Work item :: Look for the line that contains "You are a computer-use agent. 1288x930"; output that line and every line after it exactly, through the final line of the material below, and nothing else.

Source data ::
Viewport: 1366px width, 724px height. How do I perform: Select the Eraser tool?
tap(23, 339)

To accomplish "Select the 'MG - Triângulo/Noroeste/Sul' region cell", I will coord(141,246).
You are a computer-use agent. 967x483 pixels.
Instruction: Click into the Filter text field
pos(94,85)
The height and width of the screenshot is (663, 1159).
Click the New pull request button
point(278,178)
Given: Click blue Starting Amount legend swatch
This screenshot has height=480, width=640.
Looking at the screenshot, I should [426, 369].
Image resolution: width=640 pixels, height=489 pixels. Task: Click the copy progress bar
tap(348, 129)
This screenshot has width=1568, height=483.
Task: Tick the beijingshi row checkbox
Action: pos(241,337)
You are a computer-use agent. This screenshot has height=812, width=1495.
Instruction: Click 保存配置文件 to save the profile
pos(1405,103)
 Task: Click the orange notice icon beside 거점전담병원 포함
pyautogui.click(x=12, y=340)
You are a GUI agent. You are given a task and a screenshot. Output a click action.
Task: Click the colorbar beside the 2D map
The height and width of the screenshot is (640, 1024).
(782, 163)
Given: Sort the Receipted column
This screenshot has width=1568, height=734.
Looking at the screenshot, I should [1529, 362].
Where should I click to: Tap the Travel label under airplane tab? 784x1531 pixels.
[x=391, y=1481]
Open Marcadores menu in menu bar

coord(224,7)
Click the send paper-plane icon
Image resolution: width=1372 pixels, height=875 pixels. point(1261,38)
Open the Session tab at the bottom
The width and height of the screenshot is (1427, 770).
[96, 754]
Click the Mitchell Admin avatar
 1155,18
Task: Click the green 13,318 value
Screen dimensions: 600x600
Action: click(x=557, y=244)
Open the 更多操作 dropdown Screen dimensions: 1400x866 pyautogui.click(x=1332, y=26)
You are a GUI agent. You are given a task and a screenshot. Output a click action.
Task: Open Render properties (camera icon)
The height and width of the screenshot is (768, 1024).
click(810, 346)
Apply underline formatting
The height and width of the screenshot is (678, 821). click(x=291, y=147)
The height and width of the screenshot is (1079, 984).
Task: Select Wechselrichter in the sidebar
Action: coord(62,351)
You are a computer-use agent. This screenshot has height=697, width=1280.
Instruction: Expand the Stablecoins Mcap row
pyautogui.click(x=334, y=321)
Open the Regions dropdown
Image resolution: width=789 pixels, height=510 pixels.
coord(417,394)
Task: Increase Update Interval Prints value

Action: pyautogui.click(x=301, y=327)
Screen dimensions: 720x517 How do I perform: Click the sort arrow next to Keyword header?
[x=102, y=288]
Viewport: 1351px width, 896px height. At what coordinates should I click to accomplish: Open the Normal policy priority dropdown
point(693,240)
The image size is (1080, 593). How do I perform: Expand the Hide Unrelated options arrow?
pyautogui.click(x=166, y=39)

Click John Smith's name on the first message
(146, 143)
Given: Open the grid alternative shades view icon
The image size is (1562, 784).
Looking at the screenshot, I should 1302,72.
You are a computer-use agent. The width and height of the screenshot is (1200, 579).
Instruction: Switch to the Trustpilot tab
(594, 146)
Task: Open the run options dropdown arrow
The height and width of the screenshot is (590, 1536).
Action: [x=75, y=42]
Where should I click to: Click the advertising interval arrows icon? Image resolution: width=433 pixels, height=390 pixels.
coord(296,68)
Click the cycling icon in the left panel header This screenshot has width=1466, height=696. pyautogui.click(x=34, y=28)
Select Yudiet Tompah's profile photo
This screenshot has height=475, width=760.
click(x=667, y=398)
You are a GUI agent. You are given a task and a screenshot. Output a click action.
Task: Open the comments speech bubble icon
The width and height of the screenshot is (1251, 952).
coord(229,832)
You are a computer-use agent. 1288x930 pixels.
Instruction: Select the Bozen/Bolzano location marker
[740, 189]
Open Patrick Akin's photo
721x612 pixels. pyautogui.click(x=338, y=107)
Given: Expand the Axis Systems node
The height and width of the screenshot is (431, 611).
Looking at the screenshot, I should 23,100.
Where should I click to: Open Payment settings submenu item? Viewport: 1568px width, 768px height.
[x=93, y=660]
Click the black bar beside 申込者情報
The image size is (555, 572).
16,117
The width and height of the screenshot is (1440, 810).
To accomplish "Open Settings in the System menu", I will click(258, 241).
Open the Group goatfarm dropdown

Answer for this exercise ::
You are a computer-use agent. 1288x930 pixels.
Instruction: Select the Bozen/Bolzano location marker
[740, 189]
Open Patrick Akin's photo
721x612 pixels. pyautogui.click(x=338, y=107)
Given: Expand the Axis Systems node
The height and width of the screenshot is (431, 611).
Looking at the screenshot, I should 23,100.
Where should I click to: Open Payment settings submenu item? Viewport: 1568px width, 768px height.
[x=93, y=660]
Click the black bar beside 申込者情報
The image size is (555, 572).
16,117
The width and height of the screenshot is (1440, 810).
To accomplish "Open Settings in the System menu", I will click(258, 241).
Open the Group goatfarm dropdown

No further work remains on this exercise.